Already in fall 2010, Chen Deming, China’s minister of commerce, complained that “the United States’ issuance of dollars is out of control and international commodity prices are continuing to rise”. China was attacked by “imported inflation”.
In retrospect, Washington’s hot money, however, was only the first act in the ongoing crisis. The second has already begun – in Europe. Since the global crisis and the onset of the eurozone turmoil in May 2010, European leaders have tried a wide array of measures – fiscal pain, monetary easing, hollow growth, bailouts, restructurings – to contain their debt crisis, but with few results.
The remaining option: printing money.
During the past few years, financial institutions from debt-stricken eurozone countries such as Greece, Portugal and Ireland have borrowed extensively from the European Central Bank (ECB). Since May 2010, the ECB has purchased sovereign bonds from crisis-stricken eurozone member states worth 213 billion ($280 billion). This translates into increasing risks at the ECB, because of the collaterals that banks must post when they borrow money from the ECB.
In turn, the ECB has provided euro banks with massive amounts of liquidity. In December, it injected European banks with 500 billion with long loan periods of three years. The assumption is that the debt and the collaterals are sustainable.

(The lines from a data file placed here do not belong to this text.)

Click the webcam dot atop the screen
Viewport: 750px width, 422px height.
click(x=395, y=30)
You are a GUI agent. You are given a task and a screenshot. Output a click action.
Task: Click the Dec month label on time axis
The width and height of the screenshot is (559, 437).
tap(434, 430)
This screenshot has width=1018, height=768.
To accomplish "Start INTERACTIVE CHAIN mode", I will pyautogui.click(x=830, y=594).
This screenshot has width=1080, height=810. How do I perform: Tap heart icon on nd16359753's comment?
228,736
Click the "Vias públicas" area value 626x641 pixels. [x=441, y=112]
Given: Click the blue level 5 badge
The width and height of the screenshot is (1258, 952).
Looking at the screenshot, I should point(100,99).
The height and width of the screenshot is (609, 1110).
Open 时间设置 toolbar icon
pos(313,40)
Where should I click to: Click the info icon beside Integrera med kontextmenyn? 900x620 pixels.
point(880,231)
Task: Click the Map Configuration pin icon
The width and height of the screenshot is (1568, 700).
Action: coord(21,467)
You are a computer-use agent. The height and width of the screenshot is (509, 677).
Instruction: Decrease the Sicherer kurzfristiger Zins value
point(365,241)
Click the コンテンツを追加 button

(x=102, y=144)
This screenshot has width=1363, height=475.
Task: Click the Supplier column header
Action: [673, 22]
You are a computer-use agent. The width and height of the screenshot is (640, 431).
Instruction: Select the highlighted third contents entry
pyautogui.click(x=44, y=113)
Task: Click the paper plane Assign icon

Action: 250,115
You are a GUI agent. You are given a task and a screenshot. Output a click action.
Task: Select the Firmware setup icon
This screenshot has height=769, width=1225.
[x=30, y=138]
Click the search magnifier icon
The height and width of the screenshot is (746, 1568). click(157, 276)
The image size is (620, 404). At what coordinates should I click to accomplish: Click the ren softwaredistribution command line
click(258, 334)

Instead of passing the ECB money in loans to companies for employment and to stimulate the economy, banks, in turn, have re-parked the money with the ECB. As deposits at the ECB pile up, unemployment in the eurozone continues to spread.
In early January, Italy and Spain had few problems raising new funds in sovereign bond auctions. This was widely perceived as “easing of tension” in the financial markets. In turn, the ECB defended the abundant liquidity as an “effective policy measure”. In reality, the ECB was allowing some banks to use its liquidity in the auctions to buy the bonds.
What’s going on here? A cynic might call it debt monetization.
As the ECB is injecting the banks with cheap money, it is artificially creating demand for sovereign bonds. This allows the ECB to cut bank on its own bond purchases, which has been criticized, while pumping up artificial demand, which is not understood.
Naturally, euro banks love the ECB policy. Now they can borrow easy money from the ECB for three years at a low interest rate. If they use that money to buy bonds in crisis economies, they will get a much higher interest rate. Besides, they can re-park these bonds at the ECB as security, which allows them to borrow even more low-interest money. In the short term, this financial magic benefits the banks, the struggling economies and even the ECB. In the long-term, it is unsustainable.
When the money-printing machine eventually falls apart, it could severely harm the banks, bankrupt the cash-strapped countries and undermine the very legitimacy of the ECB.
To avoid Japan’s two lost decades, the West has now opted to inflate away its massive debt burden. The domestic effect is immense deflation and continued unemployment. The Fed and the ECB both are implementing vast real exchange rate depreciation by printing money. It is the West’s effort to force the emerging world to accommodate drastic inflation and thus nominal rate appreciation.
From the standpoint of the emerging East, it is comparable to successive waves of QE, which amount to debasing the value of the dollar and the euro alike. The net effect is a massive financial tsunami that has already begun to form but may eventually sweep away the emerging and developing economies alike.
The author is research director of international business at India, China and America Institute, an independent think tank in the US, and visiting fellow at Shanghai Institutes for International Studies (China).